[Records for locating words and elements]
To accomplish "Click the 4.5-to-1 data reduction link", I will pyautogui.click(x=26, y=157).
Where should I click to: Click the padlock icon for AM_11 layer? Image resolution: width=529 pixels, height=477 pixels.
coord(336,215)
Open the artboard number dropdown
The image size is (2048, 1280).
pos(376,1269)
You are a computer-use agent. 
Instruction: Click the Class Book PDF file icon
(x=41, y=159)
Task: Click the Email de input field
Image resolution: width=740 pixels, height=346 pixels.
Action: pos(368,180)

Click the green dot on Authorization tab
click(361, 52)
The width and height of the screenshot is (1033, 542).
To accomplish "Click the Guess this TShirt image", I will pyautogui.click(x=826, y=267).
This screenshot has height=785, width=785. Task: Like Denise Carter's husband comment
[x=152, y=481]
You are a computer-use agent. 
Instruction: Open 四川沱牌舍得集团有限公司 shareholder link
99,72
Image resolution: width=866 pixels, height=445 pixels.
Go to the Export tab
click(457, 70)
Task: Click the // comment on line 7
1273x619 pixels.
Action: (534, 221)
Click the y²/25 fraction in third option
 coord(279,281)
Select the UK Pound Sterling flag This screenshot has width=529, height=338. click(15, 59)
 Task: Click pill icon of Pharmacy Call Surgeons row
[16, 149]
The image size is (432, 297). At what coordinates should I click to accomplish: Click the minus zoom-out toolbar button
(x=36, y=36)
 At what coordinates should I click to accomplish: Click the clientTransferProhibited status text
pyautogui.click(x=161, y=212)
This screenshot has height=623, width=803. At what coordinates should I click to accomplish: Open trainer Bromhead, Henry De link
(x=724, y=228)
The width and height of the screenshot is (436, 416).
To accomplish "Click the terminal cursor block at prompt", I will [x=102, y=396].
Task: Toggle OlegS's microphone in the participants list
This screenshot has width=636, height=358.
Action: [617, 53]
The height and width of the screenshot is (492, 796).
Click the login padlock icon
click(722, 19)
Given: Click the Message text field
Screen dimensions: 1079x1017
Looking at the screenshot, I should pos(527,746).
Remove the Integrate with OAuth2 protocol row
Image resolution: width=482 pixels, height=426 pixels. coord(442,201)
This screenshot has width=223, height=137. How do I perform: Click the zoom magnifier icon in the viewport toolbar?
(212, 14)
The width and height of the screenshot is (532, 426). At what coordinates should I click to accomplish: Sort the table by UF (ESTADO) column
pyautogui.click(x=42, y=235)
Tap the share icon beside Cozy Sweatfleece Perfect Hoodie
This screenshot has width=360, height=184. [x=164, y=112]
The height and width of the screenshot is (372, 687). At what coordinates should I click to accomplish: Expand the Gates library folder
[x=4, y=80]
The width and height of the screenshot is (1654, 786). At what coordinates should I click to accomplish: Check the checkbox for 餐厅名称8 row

OBJECTIVE: Repeat everything from the start of the records down to the line containing "click(361, 52)", with that line included.

PROBLEM SOLUTION:
To accomplish "Click the 4.5-to-1 data reduction link", I will pyautogui.click(x=26, y=157).
Where should I click to: Click the padlock icon for AM_11 layer? Image resolution: width=529 pixels, height=477 pixels.
coord(336,215)
Open the artboard number dropdown
The image size is (2048, 1280).
pos(376,1269)
You are a computer-use agent. 
Instruction: Click the Class Book PDF file icon
(x=41, y=159)
Task: Click the Email de input field
Image resolution: width=740 pixels, height=346 pixels.
Action: pos(368,180)

Click the green dot on Authorization tab
click(361, 52)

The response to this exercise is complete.